The first step is to setup a CMSSW release:

setenv SCRAM_ARCH slc5_amd64_gcc472
source /uscmst1/prod/sw/cms/cshrc prod
cmsrel CMSSW_6_2_8
cd CMSSW_6_2_8/src/
cmsenv

git clone https://github.com/violatingcp/BaconAna.git -b CMSSW_6_2_X
git clone https://github.com/nhanvtran/SubstrAna.git
git clone https://github.com/violatingcp/Dummy.git

cp ~pilot/fastjet_setup_HATS.xml $CMSSW_BASE/config/toolbox/$SCRAM_ARCH/tools/selected/fastjet.xml
scram setup fastjet
scram b -j 8

cd SubstrAna/Summer14/bin
runHats 0.8 ca 0 10 1

To setup the software on LXPlus or the Wisconsin T2 (Note: the recommended method is to use the cmslpc nodes which runs faster):


setenv SCRAM_ARCH slc5_amd64_gcc472
source /uscmst1/prod/sw/cms/cshrc prod
cmsrel CMSSW_6_2_8
cd CMSSW_6_2_8/src/
cmsenv

git clone https://github.com/violatingcp/BaconAna.git -b CMSSW_6_2_X
git clone https://github.com/nhanvtran/SubstrAna.git
git clone https://github.com/violatingcp/Dummy.git

cd SubstrAna

# Modify fastjet.xml.modified to choose your local fast jet installation
# for LXPLUS: /afs/cern.ch/work/i/ishvetso/CMSSW_6_2_8/src/SubstrAna/fastjet
# for hep.wisc.edu: /afs/hep.wisc.edu/swanson/fastjet
# for other sites you will have to install fastjet following the instructions in SubstrAna/README [A]
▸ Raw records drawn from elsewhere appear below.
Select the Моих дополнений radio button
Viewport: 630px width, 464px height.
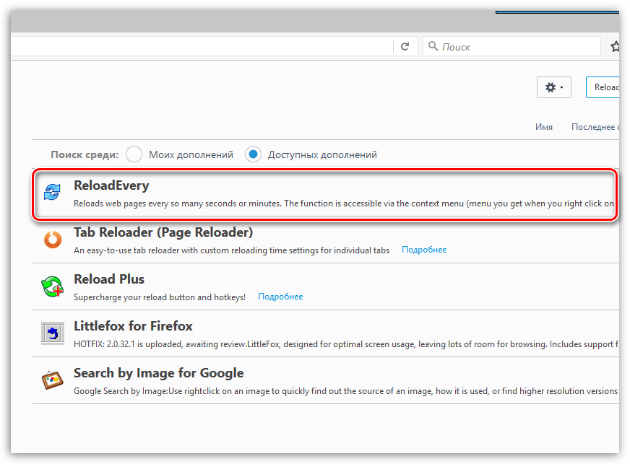click(x=134, y=154)
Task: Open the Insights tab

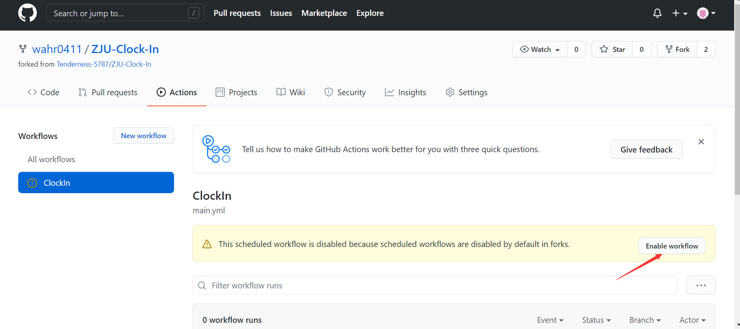Action: click(x=405, y=93)
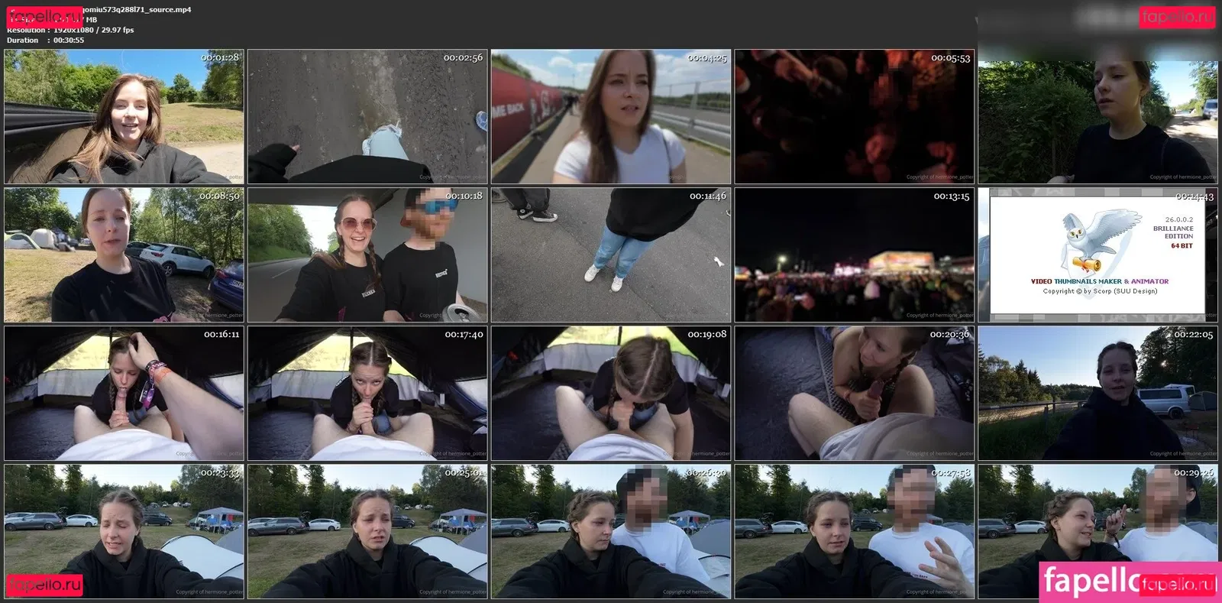1222x603 pixels.
Task: Select the sunglasses selfie frame at 00:10:18
Action: coord(367,255)
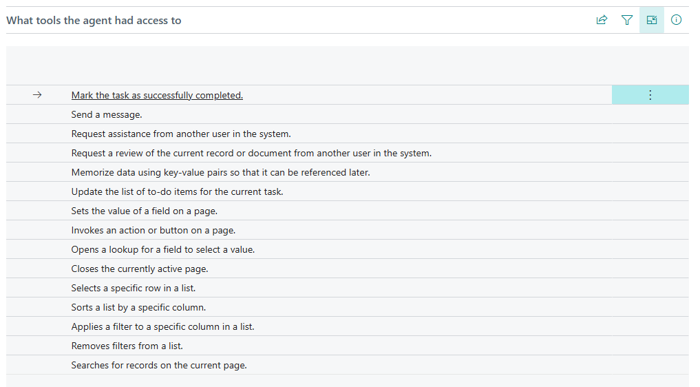700x387 pixels.
Task: Choose 'Sets the value of a field' row
Action: click(145, 211)
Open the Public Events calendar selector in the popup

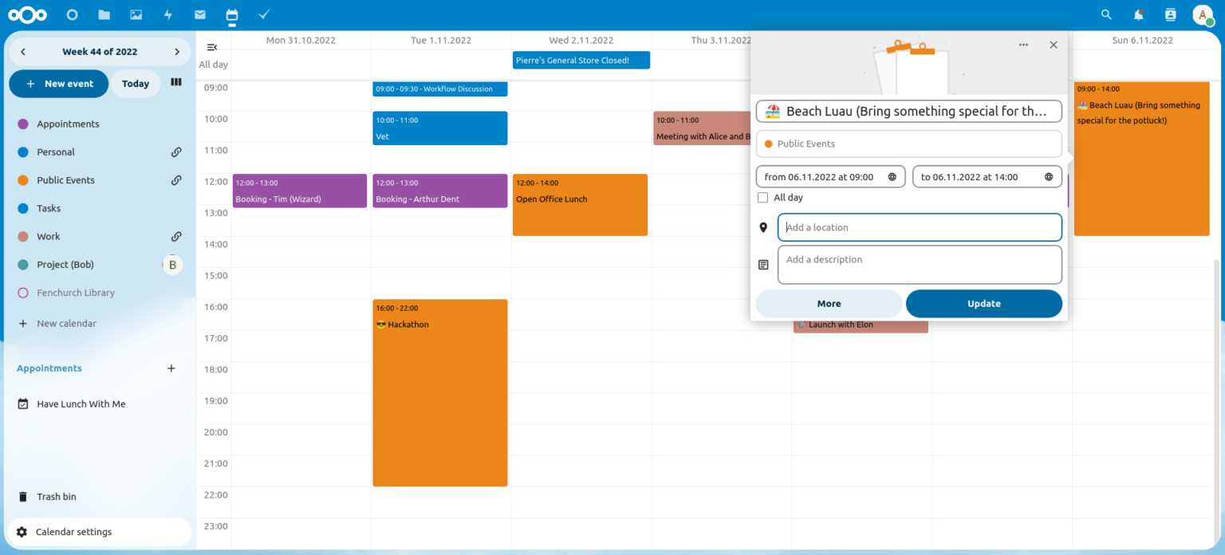point(908,144)
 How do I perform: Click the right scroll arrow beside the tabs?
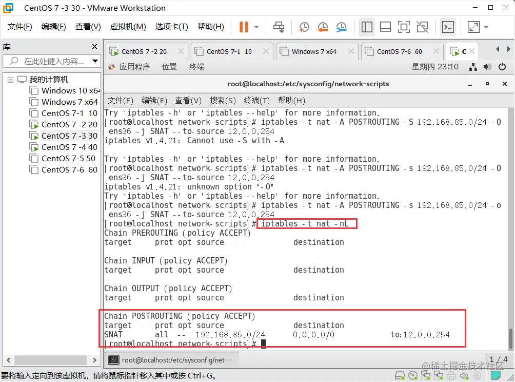[508, 49]
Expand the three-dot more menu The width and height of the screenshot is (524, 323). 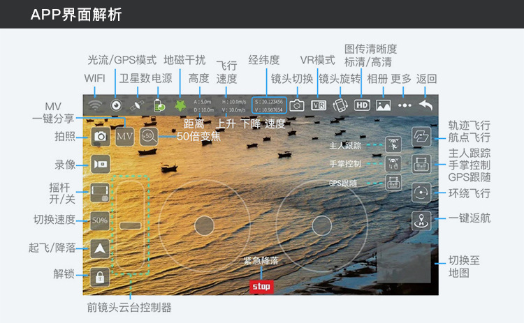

cp fastjet.xml.modified $CMSSW_BASE/config/toolbox/$SCRAM_ARCH/tools/selected/fastjet.xml

scram setup fastjet
cd ..
scram b -j 8

cd SubstrAna/Summer14/bin
runHats 0.8 ca 0 10 1
# If you have trouble accessing the files you may have to change the file locations in the file lists as follows:
#  //cmseos:1094//eos/uscms/store/user  --> //xrootd.unl.edu//store/user

The runHats command is used to generate trees containing jet observables (various substructure algorithm quantities). To run the command, you must provide 5 arguments. The first is the cone size, second is the jet clustering algorithm to be used (ak = anti-kT, ca = Cambridge-Aachen, kt = kT). Then you must provide the first event number to process and the number of events to process. This allows you to split up a dataset into sections. The last argument specifies which sample to use: 0=QCD, 1=ttbar, 2=WW. For this tutorial, we will provide you with various samples that have already been produced to save processing time.

Sample Locations

To use the runHats command you can create a fileList. We have the PUPPI/BACON N-tuples located in the following locations:

/eos/uscms/store/user/jdolen/PUPPI/bacon/RSGluonToTT_M-3000_Tune4C_13TeV-pythia8_Fall13dr-tsg_PU40bx50_POSTLS162_V2-v1_BACON/
/eos/uscms/store/user/ntran/PUPPI/bacon/rsgww1000_62x_PU40BX50
/eos/uscms/store/user/ntran/PUPPI/bacon/qcd10001400_62x_PU40BX50

We have already created the N-tuples to save processing time. The combined output files can be found in the following locations:

QCD Samples

SubstrAna/Summer14/bin/samples/QCD_AK4_combined.root
SubstrAna/Summer14/bin/samples/QCD_AK8_combined.root
SubstrAna/Summer14/bin/samples/QCD_CA8_combined.root
SubstrAna/Summer14/bin/samples/QCD_CA15_combined.root

RSGluon -> ttbar Samples

SubstrAna/Summer14/bin/samples/ttbar_AK4_combined.root
SubstrAna/Summer14/bin/samples/ttbar_AK8_combined.root
SubstrAna/Summer14/bin/samples/ttbar_CA8_combined.root
SubstrAna/Summer14/bin/samples/ttbar_CA15_combined.root

RSGluon -> WW Samples

SubstrAna/Summer14/bin/samples/WW_AK4_combined.root
SubstrAna/Summer14/bin/samples/WW_AK8_combined.root
SubstrAna/Summer14/bin/samples/WW_CA8_combined.root
SubstrAna/Summer14/bin/samples/WW_CA15_combined.root

Plotting Scripts

We have produced a few simple plotting scripts to help you quickly make plots of the substructure quantities and compare different clustering algorithms and cone sizes, etc.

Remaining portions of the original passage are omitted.